Some fans thought Sabrina's story and the relationship with Patrick should have been reserved for Elizabeth Webber, Robin and Patrick's close friend. Sara Bibel was against the pairing and recommended the spunky Ellie Trout (Emily Wilson) would be a better love interest for Patrick, the brain surgeon. Michael Fairman said it was intriguing "how [Sabrina] was carefully placed into the Drake family's sphere." Hayman also praised the romantic triangle and described Sabrina's relationship with Emma as "heart-tugging." Despite the character's very soft exterior, fans did not take kindly to Sabrina as Patrick's potential love interest. Castillo admitted that she was not prepared for the fans to be so vocal, but said that she respected their loyalty to Robin and Patrick. However McCullough took the time to encourage Castillo about her role and noted the character's growth since her introduction. Regan Cellura of Daytime Confidential praised the triangle between Sabrina, Patrick and Britt, and Sabrina's friendship with Felix and Elizabeth. Jamey Giddens said that he didn't see a point at the beginning of the triangle, but the story eventually hooked him. Of Castillo, Giddens said, "it's easy to root for her in this mini-telenovela-meets-rom-com arc on GH." Despite the huge fan base for Patrick and Robin, Castillo and the pairing of Patrick and Sabrina garnered a fan following, with the pairing being listed consistently in the top ten pairings in ABC Soaps In Depth, and Castillo being listed as one of fan favorite actresses on the series. On a poll on Daytime Confidential asking fans if Sabrina should just walk away from Patrick when Robin returned, 82% (3065 votes) agreed she should walk away. Sports analyst, Stephen A. Smith even weighed in on Patrick's dilemma on The Arsenio Hall Show with Robin as the obvious choice, despite Sabrina's good qualities. Patrick and Sabrina's wedding gave the series its largest viewership and best ratings season in seven years with 3.3. million people tuning in for the nuptials, which were interrupted by Robin. The pairing ranked at #22 on We Love Soaps list of the "25 Most Popular Couples of the Year."

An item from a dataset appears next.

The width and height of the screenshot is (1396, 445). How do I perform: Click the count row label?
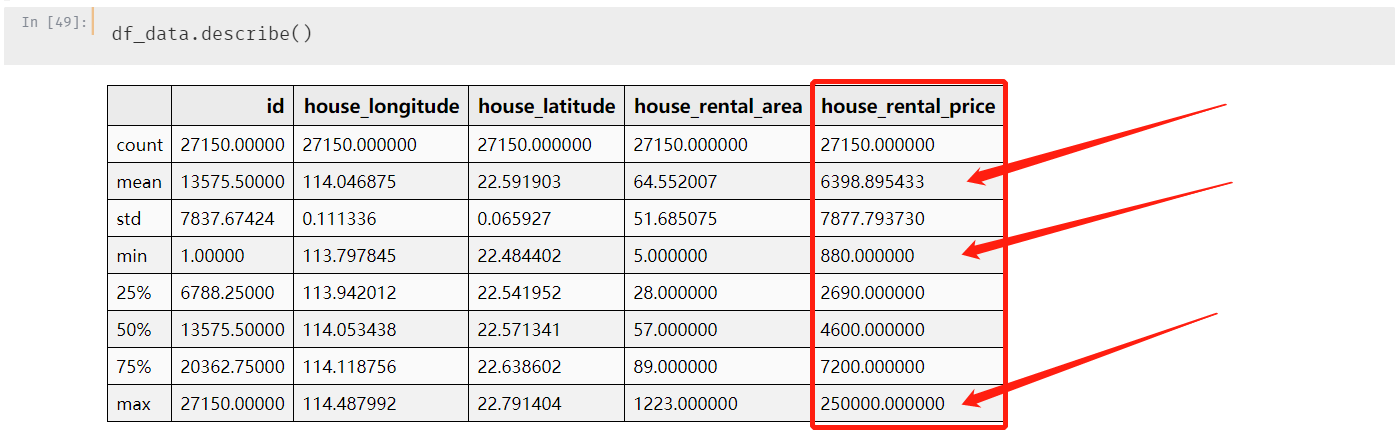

"Student nurse Sabrina Santiago [barreled] into Port Charles General Hospital, a mess of hair, thick-rimmed glasses and nervous energy. However, at the recent Nurses Ball, this quirky duckling transformed into quite the magnificent swan, securing Dr. Patrick Drake's (Jason Thompson) heart in the process!"

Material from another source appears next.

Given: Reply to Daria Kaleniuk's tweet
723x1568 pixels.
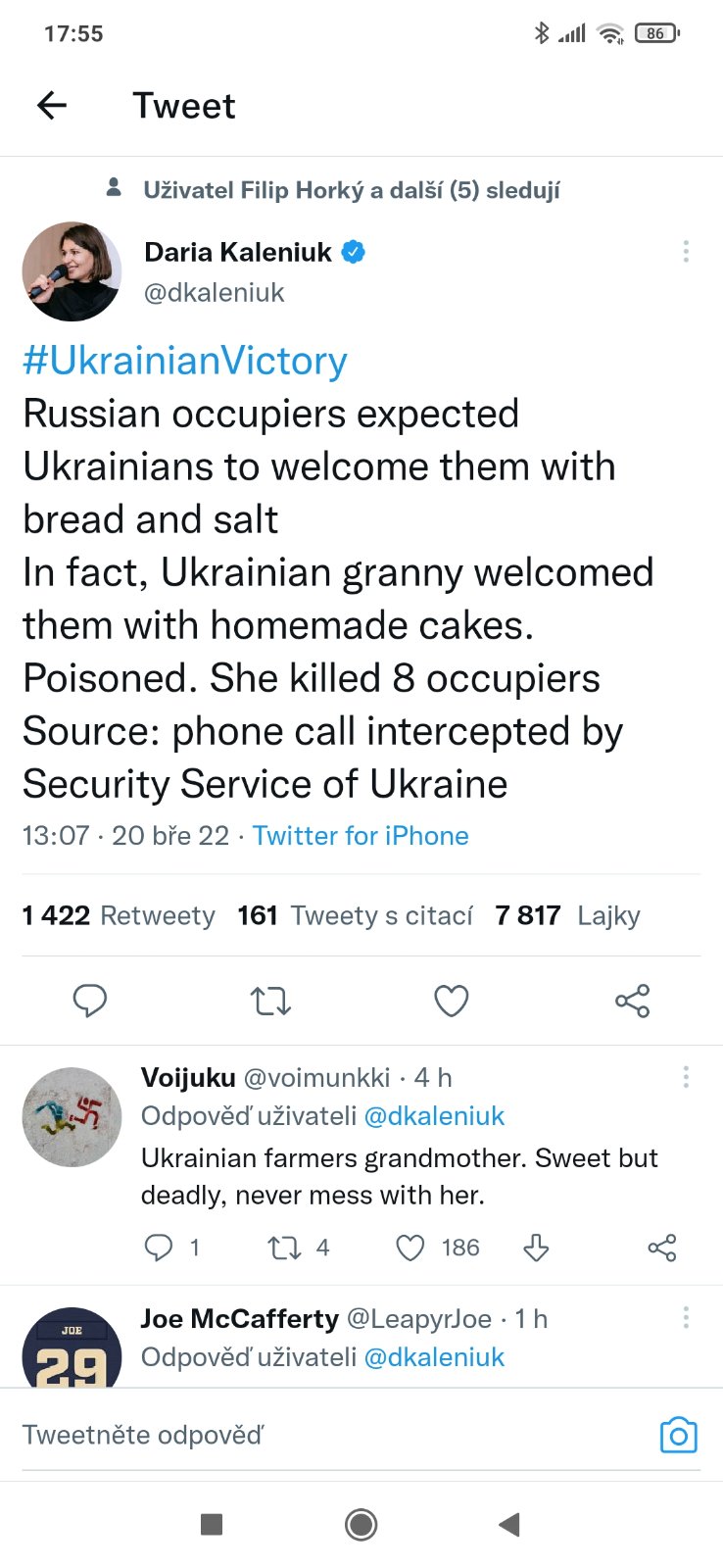Looking at the screenshot, I should tap(90, 1001).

— Regan Cellura on Sabrina's transformation.
In response to character's makeover during the Nurses' Ball, Bibel said she could do without the "Pretty Pink Princess" routine. Writing her like a Disney princess made the character seem too immature, according to Bibel. Bibel's dislike for Sabrina also made her root for Britt, during the pregnancy reveal. Ciaccia believed the character was an homage to Audrey Hepburn's Sabrina [Fairchild]. Ciaccia also noted the character's similarities to Lynn Herring's early portrayal of Lucy Coe as a "plain Jane librarian," who also gets a makeover. Castillo on the other hand was more excited about fans coming to accept Sabrina as a part of Patrick's life, then she was about the makeover.

Ron Carlivati praised Castillo for taking the risk by accepting the role as the "other woman" in Patrick's life and said she handled the task with "dignity and class." Passalacqua applauded casting director Mark Teschner for finding Castillo, and the writers for coming up with the "refreshing new character." Connie Passalacqua said Castillo brought an "innocence and youthful idealism" to the character making her a "breath of fresh air." Passalacqua's husband, Edward Hayman also praised Castillo for her "sweet" yet vulnerable portrayal of the character. Michael Fairman said Castillo gave a "solid" performance in her portrayal of a devastated bride. Fairman also praised Castillo for her performance in the episode in which Patrick breaks things off with Sabrina to return to Robin. Marlena De Lacroix also praised Castillo for her portrayal of Sabrina and described her performance as "masterful" in showing Sabrina "great pain at seeing all her dreams come unraveled."